Pallone’s bill would place expiration dates – with a five-year maximum – on such drugs, in order to ensure manufacturers complete their confirmatory trials in a timely manner.
“It’s critically important for patients and for us as clinicians to know the true benefit and safety, especially for these drugs getting approved early on,” Dr. Reshma Ramachandran, a family physician and fellow in the Yale National Clinician Scholars Program, said at the hearing.
“The reason why these post-approval studies are so important is because we’re prescribing these drugs with a lot of uncertainty to our patients,” Ramachandran added. “[We need to know the drugs] are truly clinically beneficial, that the surrogate endpoint the drug was initially approved on is predictive and demonstrates clinical benefits for our patients.”
The alternative to that, Ramachandran pointed out, is the possibility of patients turning to a drug with no clinical benefit or that is potentially unsafe. She added that the financial ramifications of paying for a drug with unproven benefit are large for such patients, as well.
On the other side of the debate is Rep. Brett Guthrie (R-KY), who pushed for the removal of restrictions on the accelerated-approval pathway, arguing that speeding up the process would be more beneficial to patients.
“Approval of this new Alzheimer’s treatment through the accelerated-approval pathway could lead to other potential benefits, including the development of more effective treatments and encouraging investments in finding a cure for this terrible disease,” Guthrie noted.
“Instead of adding more red tape, we should be focused on developing policy solutions that are intended to break down regulatory barriers and promote more collaboration between the regulatory community and private-sector partners.”
Guthrie has also introduced a bill, dubbed the Pre-Approval Information Exchange Act, which he said would aim to reduce the time between a drug approval and coverage of the drug by a payer.

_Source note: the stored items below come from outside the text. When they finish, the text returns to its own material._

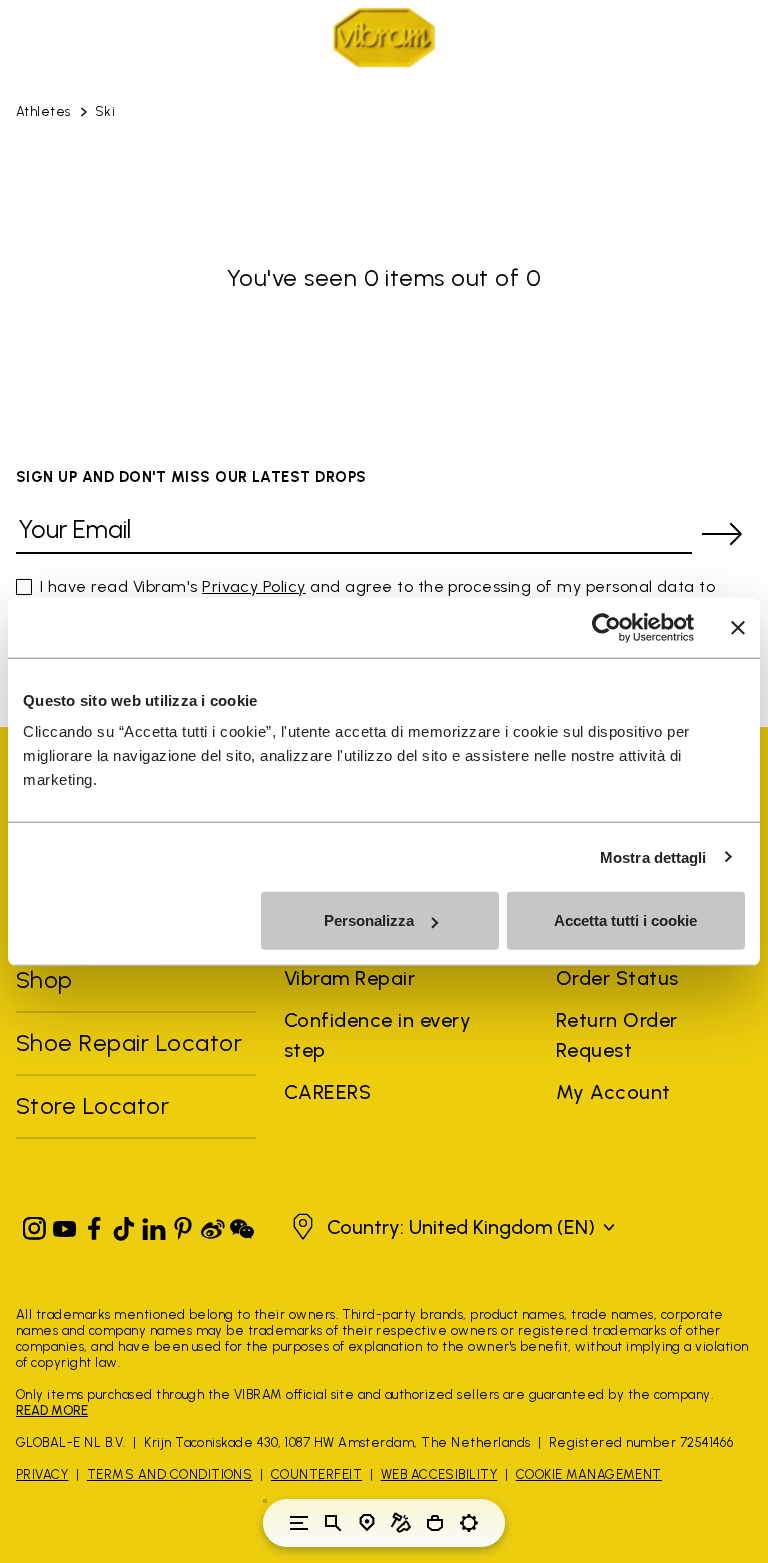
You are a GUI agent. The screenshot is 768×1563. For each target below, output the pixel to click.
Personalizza (369, 920)
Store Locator (92, 1105)
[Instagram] (35, 1224)
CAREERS (327, 1092)
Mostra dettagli (653, 856)
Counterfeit (316, 1474)
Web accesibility (439, 1474)
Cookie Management (589, 1474)
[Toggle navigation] (299, 1523)
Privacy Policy (254, 586)
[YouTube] (65, 1224)
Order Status (617, 978)
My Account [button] (613, 1092)
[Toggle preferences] (469, 1523)
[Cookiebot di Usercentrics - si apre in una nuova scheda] (606, 627)
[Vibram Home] (384, 37)
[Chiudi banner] (738, 627)
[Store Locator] (367, 1523)
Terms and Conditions (170, 1474)
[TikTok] (124, 1224)
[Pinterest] (183, 1224)
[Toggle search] (333, 1523)
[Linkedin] (154, 1224)
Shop (44, 979)
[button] (451, 1227)
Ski (105, 111)
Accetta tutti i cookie (625, 920)
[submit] (722, 534)
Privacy (42, 1474)
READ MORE (52, 1410)
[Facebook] (94, 1224)
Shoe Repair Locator (129, 1042)
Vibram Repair (349, 978)
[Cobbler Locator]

The debate around accelerated approval heated up in the wake of Aduhelm’s June 2021 approval. In addition to skepticism from the medical and scientific communities, the controversy was further stoked when internal memos showed that the discord started within the FDA’s own walls. The regulator overruled its own biostatisticians in order to approve the drug.
The issue will be one of the first priorities for FDA’s newly confirmed FDA commissioner, Dr. Robert Califf. Although, he’s sure to face pushback against any potential legislation seeking to crack down on drugmakers. Industry lobbying group PhRMA has voiced support for the accelerated-approval pathway in its current form, arguing that it’s a safe and effective way to get medicines to the public faster.
“The ability for the FDA to approve products under accelerated approval has improved and even extended patients’ lives,” Andrew Powaleny, senior director of public affairs at industry group PhRMA, wrote in a recent post.
Powaleny also argued that the process has proven as rigorous as traditional FDA approvals, and that, “of the 165 therapies that received accelerated approval over the last 10 years, only six indications have been withdrawn.”
The proposed accelerated-approval bills will have a chance of being included in the FDA funding legislation to be authorized by Congress by September. Thus far, any movement on the issue remains uncertain.